You don’t want to tell people they’re disordered, that’s not the intention, if you do this so ubiquitously and see these things as scales and not as cut offs, per say, then you’re just sort of your tracking mental health. It’s not about identifying the broken people.

Are there any particular screening tools that the MHA recommends?

On MHAScreening.org, we have a whole set of clinically validated tools and people can use it any time to track their progress. There’s the PHQ-9 for depression, the pediatric symptoms checklist for children, the GAD-7 for anxiety.

There’s some pretty interesting interventions around well-being generally. There’s this initiative by Robert Johnson called 100 Million Healthier Lives where they’re coming up with community level well-being measures that the community can create on their own. It’s empowering for them to be able to take over their own well-being so there’s a macro structure on top of this, over this individual sense of mental health.

For the readers of my blog, is there anything in particular they can do promote this issue and get involved in it especially at the policy-making process level?

When you think about who is talking to policy-makers about these issues it tends to be people experiencing some kind of crisis, like parents of adult children who can’t access care or who can’t find a hospital bed and by then the problem is so advanced, so that tends to be all that is salient. I think even highlighting, one of the things we always harp on is preschool suspension and expulsion and the childcare suspension and expulsion are very prevalent and not at all a policy issue and that’s sort of the earliest signs and symptoms in a public way of these kinds of issues beginning to manifest. So making it salient for policy makers that we can be doing things and there is a crisis, it’s just nobody is calling at the moment. I think the sad thing is that parents internalize the child’s early social and emotional developmental issues, they think they’re tough children or struggling as a parent but it should be properly contextualized as a policy issue.

Is there anything else that you think would be important to talk about?

In the world of education there’s also social and emotional learning and that whole train of thought and mindset. I think it’s important to never think of them as different, they’re just all the same thing. They just got separated out by researchers and clinicians and I think it’s important to unit these trains of thought.

How can we do that? That’s kind of a tall order, right?

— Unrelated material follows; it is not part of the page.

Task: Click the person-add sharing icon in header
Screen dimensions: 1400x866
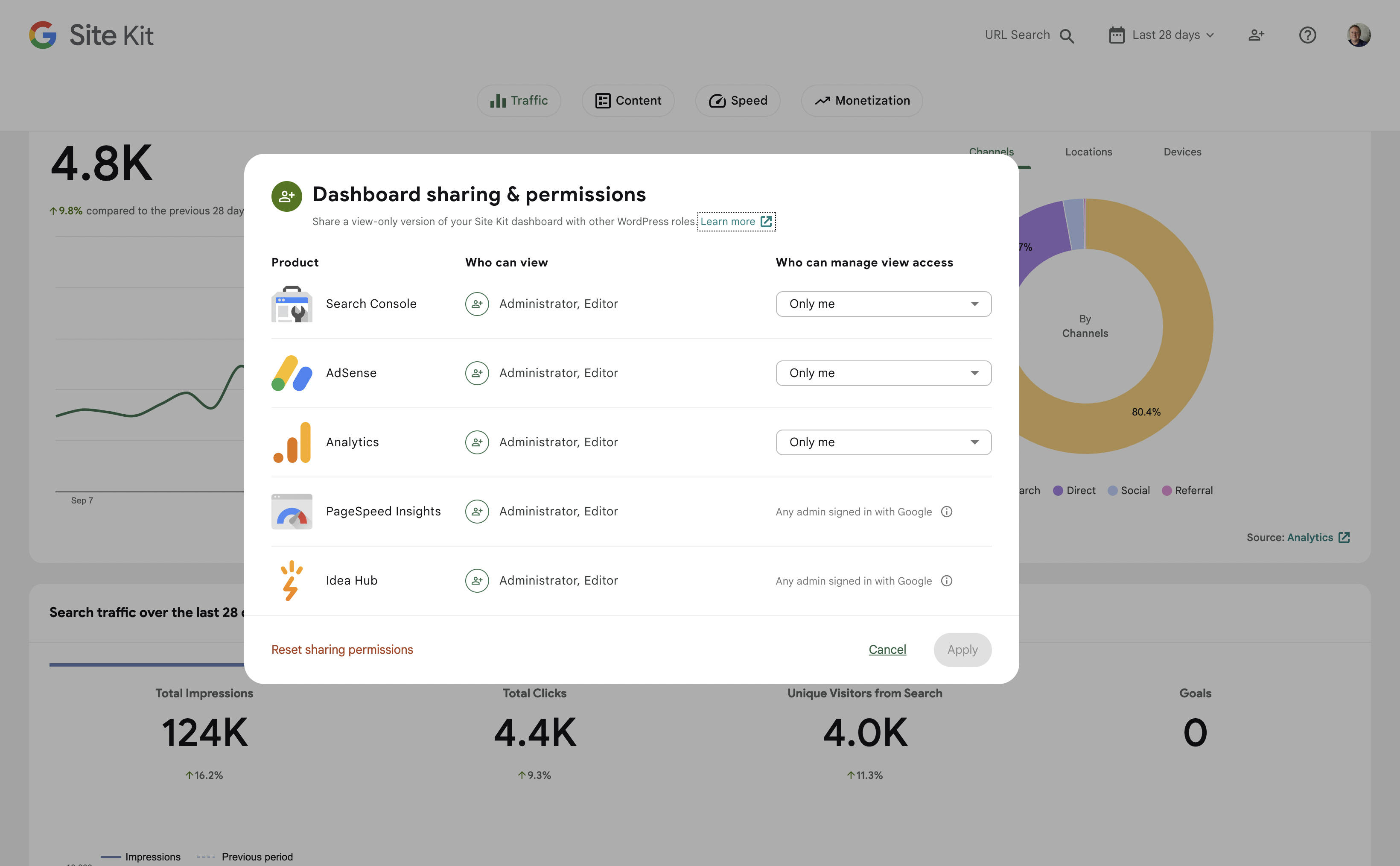Action: tap(1256, 35)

(Laughs) We’re working on it.

Part of it too is the way that we hope to use the same measures in education as we do in health so when we eventually decide on a set of measures, they get what the Institute of Medicine calls Core Developmental Competencies, like attachment and self-regulation and these kinds of things that we know make up the basis of healthy cognitive, affective, and behavioral development. Sort of unifying them across settings. So teachers share the same goal as pediatricians who share the same goal as parents, etc, etc.

So they’re using the same language and having the same perspective in mind. That makes sense.

And it’s also appreciating that it’s not about anyone being good or bad parents or pediatricians or whatever their role is. The science of child development is sort of un-intuitive in a lot of ways or hard to conceptualize. It’s not about getting back to parenting, I don’t think it’s about using empirical science. Every parent shouldn’t have to be their own scientist and recreate the whale, we should make it easy.

Thank you for taking the time out of your day to talk to me.

Good luck with your work and hopefully our paves will cross again soon.